El Alfabeto de Inger Christensen: una experiencia del mundo.
Perla Edith Mendoza Delgado
Tropecé con Alfabeto (1981), de Inger Christensen (1935-2009), en la librería del Museo Universitario del Chopo. Lo leí en dos horas, o más bien, lo devoré, con un ritmo implacable. Todo cabe en el alfabeto, todo existe en él y por él. ¿Quién es Inger Christensen? Poeta novelista, ensayista de origen danés. Leí las solapas.[1]Ahí indican que Alfabeto es una de las cumbres de la poesía europea del siglo XX y que cada poema está escrito siguiendo dos principios de composición: la secuencia de Fibonacci (cada verso es la suma de los dos anteriores, 0.1.1.2.3.5.8.13.21…) y el alfabeto. Afortunadamente, leí el poemario antes de leer las solapas. Digo afortunadamente, porque creo que la primera lectura, sobre todo de poesía, debe estar libre de estas interpretaciones, de estos análisis. Los que nos dedicamos a la lectura en el mundo de la academia podemos encontrarlos fascinantes. Pero cuando leemos por placer, como yo mientras volvía a casa inmersa en el tráfico cotidiano de esta ciudad, queremos descubrir, disfrutar, alejarnos unos momentos de nuestra realidad.

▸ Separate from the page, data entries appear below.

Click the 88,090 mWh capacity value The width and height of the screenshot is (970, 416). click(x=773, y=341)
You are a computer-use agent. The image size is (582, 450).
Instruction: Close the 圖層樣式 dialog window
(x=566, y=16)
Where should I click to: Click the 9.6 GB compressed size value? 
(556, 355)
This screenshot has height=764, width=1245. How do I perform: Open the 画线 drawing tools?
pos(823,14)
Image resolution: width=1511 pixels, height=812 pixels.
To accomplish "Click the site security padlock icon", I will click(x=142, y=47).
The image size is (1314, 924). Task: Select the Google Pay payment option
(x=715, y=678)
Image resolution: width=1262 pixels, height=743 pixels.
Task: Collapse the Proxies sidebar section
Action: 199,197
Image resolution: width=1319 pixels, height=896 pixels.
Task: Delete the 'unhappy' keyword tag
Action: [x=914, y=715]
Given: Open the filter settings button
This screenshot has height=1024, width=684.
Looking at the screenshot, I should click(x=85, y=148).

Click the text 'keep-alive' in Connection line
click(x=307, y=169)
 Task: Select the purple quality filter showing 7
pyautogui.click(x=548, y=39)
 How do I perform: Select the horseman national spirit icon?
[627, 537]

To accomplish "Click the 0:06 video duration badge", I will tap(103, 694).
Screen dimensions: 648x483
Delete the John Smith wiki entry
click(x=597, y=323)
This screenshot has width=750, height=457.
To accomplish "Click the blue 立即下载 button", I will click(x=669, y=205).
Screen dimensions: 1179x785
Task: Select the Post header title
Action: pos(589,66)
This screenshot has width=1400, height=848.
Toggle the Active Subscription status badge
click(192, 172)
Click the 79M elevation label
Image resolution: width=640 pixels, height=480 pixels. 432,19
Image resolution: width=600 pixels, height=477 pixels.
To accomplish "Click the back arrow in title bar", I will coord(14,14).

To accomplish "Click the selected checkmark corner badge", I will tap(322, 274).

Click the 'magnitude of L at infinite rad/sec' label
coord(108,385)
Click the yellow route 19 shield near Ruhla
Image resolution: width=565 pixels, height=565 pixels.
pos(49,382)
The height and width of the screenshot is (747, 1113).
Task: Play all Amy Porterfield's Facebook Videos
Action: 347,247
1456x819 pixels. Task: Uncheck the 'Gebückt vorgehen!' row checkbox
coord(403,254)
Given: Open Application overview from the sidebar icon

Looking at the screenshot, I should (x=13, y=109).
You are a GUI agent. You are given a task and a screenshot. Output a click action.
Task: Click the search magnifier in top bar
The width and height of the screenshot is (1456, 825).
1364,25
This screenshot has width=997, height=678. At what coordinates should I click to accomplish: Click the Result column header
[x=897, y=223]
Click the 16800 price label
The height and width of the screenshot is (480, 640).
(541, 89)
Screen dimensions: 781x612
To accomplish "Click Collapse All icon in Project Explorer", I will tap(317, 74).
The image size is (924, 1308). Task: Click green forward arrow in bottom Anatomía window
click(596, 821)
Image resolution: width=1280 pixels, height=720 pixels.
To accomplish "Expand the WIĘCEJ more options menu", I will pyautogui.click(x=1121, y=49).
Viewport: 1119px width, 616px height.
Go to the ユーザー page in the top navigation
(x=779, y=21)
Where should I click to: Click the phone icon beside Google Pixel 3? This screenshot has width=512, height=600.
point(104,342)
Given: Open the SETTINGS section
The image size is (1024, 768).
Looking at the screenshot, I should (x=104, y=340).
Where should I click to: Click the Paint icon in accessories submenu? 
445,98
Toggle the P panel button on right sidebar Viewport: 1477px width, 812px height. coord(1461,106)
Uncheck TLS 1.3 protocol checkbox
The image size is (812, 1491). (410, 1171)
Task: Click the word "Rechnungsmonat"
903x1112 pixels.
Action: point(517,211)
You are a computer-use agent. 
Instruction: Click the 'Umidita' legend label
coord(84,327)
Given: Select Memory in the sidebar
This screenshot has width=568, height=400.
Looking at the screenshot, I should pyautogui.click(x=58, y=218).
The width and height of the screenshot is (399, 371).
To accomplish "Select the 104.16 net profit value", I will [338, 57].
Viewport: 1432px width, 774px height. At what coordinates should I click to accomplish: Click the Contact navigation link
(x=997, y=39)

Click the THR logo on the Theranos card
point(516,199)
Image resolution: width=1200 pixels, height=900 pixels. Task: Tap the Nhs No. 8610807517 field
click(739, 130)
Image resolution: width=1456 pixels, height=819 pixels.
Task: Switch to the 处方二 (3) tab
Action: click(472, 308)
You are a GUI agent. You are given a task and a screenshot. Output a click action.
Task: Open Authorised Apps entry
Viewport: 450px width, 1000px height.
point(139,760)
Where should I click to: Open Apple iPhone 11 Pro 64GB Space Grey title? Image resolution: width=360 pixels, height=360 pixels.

Mi primera impresión de la lectura, cuando había recorrido apenas una tercera parte del texto, fue: “Esto es un universo”. El primer verso, “los albaricoqueros existen, los albaricoqueros existen”, me puso los pies en la tierra, literalmente en la tierra. La contundencia del verbo existir[2], que se repite sin cesar después de cada elemento que compone lo que llamamos realidad, va construyendo un mundo tanto material como inmaterial.
el otoño existe; el regusto y la reflexión
existen; y el lugar retirado existe; los ángeles,
las viudas y el aire existen; las particularidades
existen; el recuerdo, la luz del recuerdo;
y el resplandor crepuscular existe, el roble y el olmo
existen, y el enebro, la semejanza, la soledad
existen; y el éider y la araña existen,
y el vinagre existen, y la posteridad, la posteridad[3]
¿Qué es el mundo? Una experiencia personal, en la que confluyen lo que veo y lo que no veo, lo que creo, el tiempo −el recuerdo, la posteridad−, las particularidades que para Christensen son unas y para el lector otras, los conceptos que nos ayudan a explicarnos y que se cristalizan a través de la reflexión, lo minúsculo de la araña y lo inmenso del espacio ocupado por el aire y la luz. Así, página a página, Christensen ofrece su lectura de su mundo.
El acto de leer suele estar cruzado por múltiples experiencias de lectura, no solo aquella del texto que tenemos frente a los ojos. Así, con el texto de Christensen entre las manos y el sol de una tarde de marzo atravesando los cristales, recordé que Jean-Luc Nancy, al hablar sobre la relación entre imagen y literatura, se refiere a la primera como un umbral que permite explorar experiencias de la realidad. Para Nancy, lo importante no es la imagen, sino lo que sugiere, su capacidad de concentrar la atención del espectador y de abstraerlo de su entorno para devolverlo a éste enriquecido gracias alo que ocurre durante la contemplación. A través de la poesía de Christensen, podemos contemplar el mundo como si fuera la primera vez que de verdad ponemos atención en cómo está construido.
La poesía construye imágenes. Alfabeto está lleno de ellas. Son tantas que saturan al espectador, pero al mismo tiempo, le dan tiempo para apreciar cada una en su pequeñez maravillosa: el ritmo de escritura, el ritmo de lectura marcado por la puntuación y el suspenso al pasar de una página a otra, son un respiro ante este collage que puede recordar el fluir del pensamiento de los poetas surrealistas.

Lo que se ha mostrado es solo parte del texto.